“Mesmo no curso da pandemia e do estado de emergência, o Parlamento continua a funcionar, a democracia continua a funcionar e é o Parlamento que faz o escrutínio do Governo, mas é evidente que também ninguém compreenderia que numa altura em que se está a falar da salvaguarda da vida das pessoas, situações de emergência crítica, que estivéssemos a limitar a responsabilidade do primeiro-ministro”, referiu o líder do PS aos jornalistas, durante uma visita às zonas afetadas pelo mau tempo em Arruda dos Vinhos, distrito de Lisboa.

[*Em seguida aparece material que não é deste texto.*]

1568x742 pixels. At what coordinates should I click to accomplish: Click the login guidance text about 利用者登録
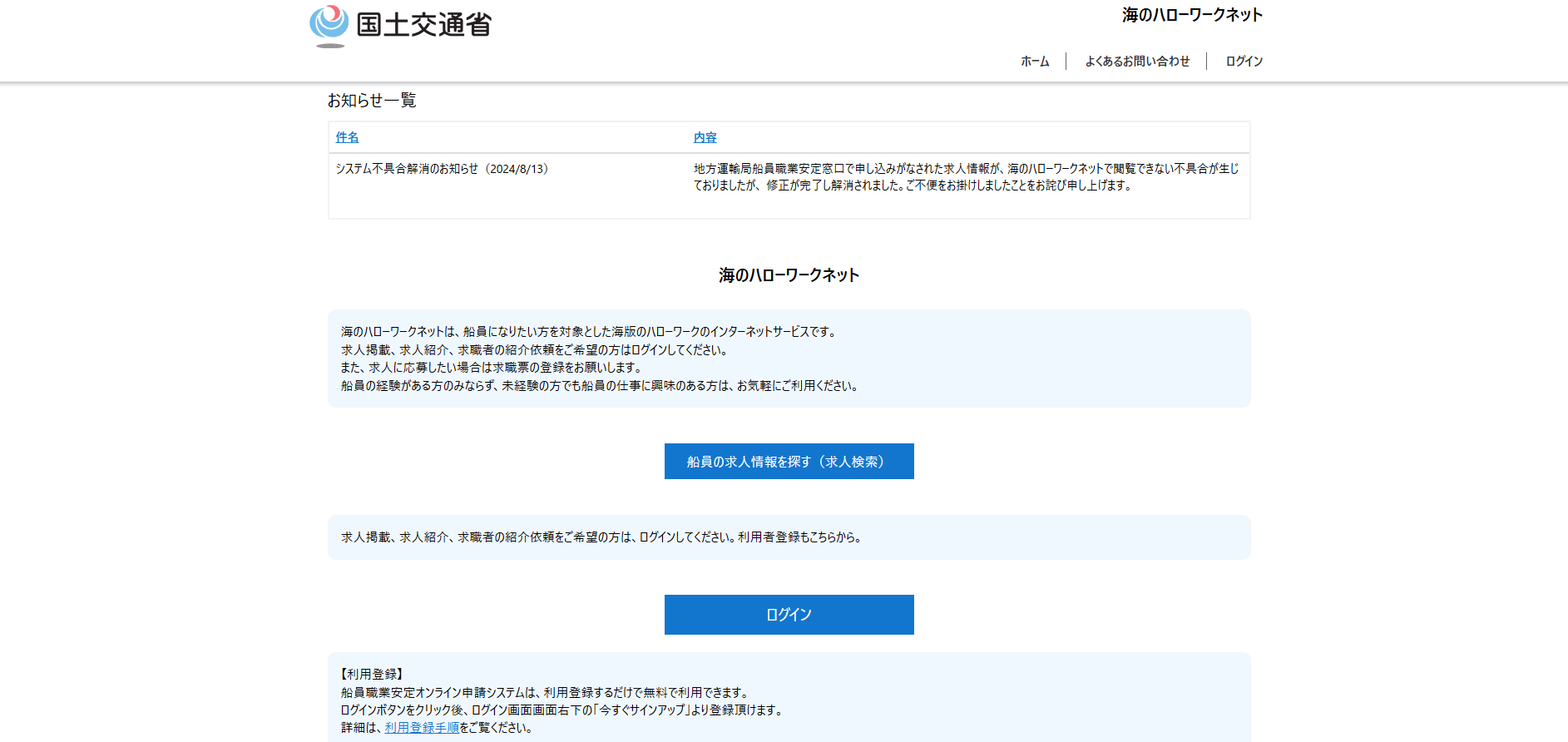click(x=601, y=537)
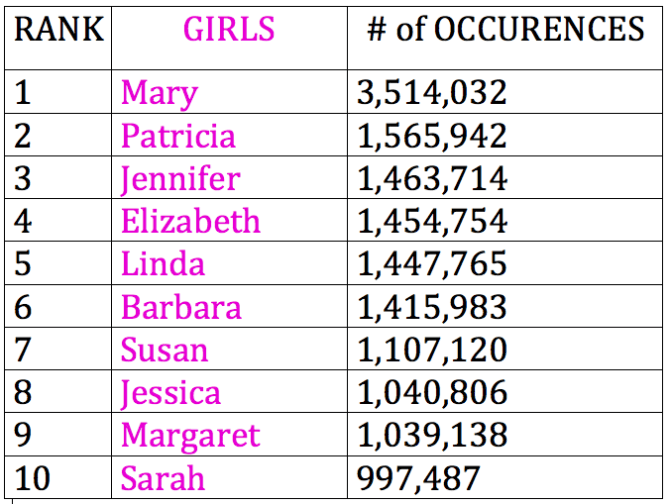Select the value 1,039,138 for Margaret

pyautogui.click(x=432, y=435)
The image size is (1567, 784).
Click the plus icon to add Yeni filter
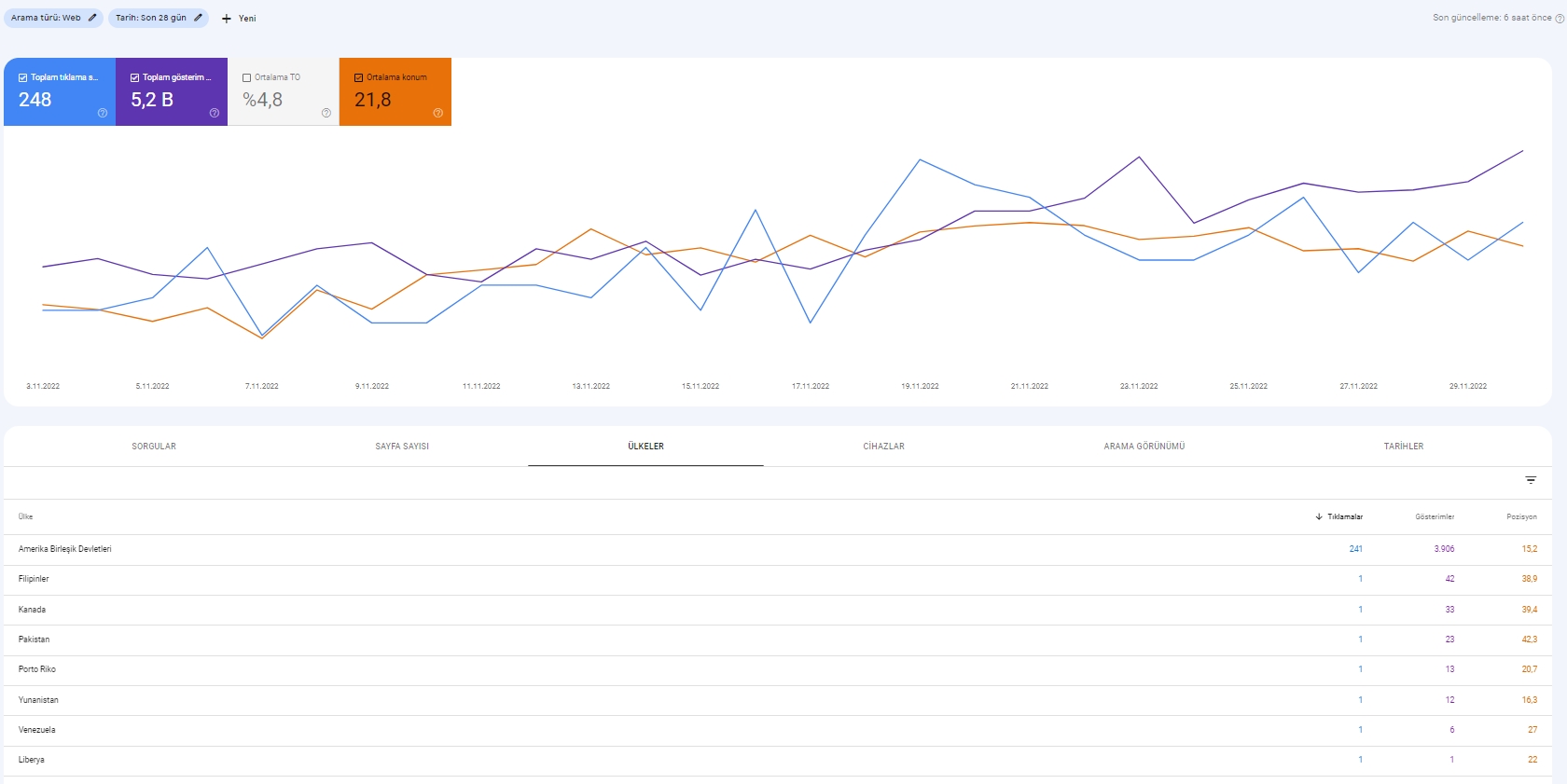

O Secretário-Geral do PS sublinhou ainda que Luís Montenegro “assumiu a responsabilidade da Administração Interna diretamente”, depois da demissão da ministra da tutela, referindo que “temos de dar também espaço ao primeiro-ministro para fazer aquilo que deve fazer, que é mobilizar todos os meios do Estado”.
José Luís Carneiro destacou ainda o envolvimento do Presidente da República, que “está a acompanhar” a situação de emergência no território nacional.
“É, em certa medida, uma garantia institucional ter o senhor Presidente da República a acompanhar e a preocupar-se desde a primeira hora em fazer a ponte, o diálogo entre as diferentes instituições. Eu próprio também tive esse contacto e esse diálogo com o senhor Presidente da República”, adiantou.
Para o Secretário-Geral do PS, este acompanhamento é “uma garantia, importante do ponto de vista institucional”, apesar de “tudo e apesar de todas as limitações e falhas que não deixarão de ser naturalmente referenciadas quando for esse debate”.
“Vamos aguardar pelo debate que vai ocorrer na sexta-feira e pelas respostas que o primeiro-ministro tem para nos dizer”, adiantou.
Sobre o perfil que deve ter o novo governante que assumir a pasta da Administração Interna, José Luís Carneiro, que já ocupou o cargo, considerou que essa “é uma competência do primeiro-ministro”.
“O que posso é dizer-lhe uma coisa, quando eu formar o meu Governo, terei sempre, pelo menos, duas ou três alternativas para quando tiver de exonerar um, tenha logo a alternativa de uma personalidade com o mesmo perfil ou com melhor perfil de quem é exonerado de funções”, disse ainda o líder do PS.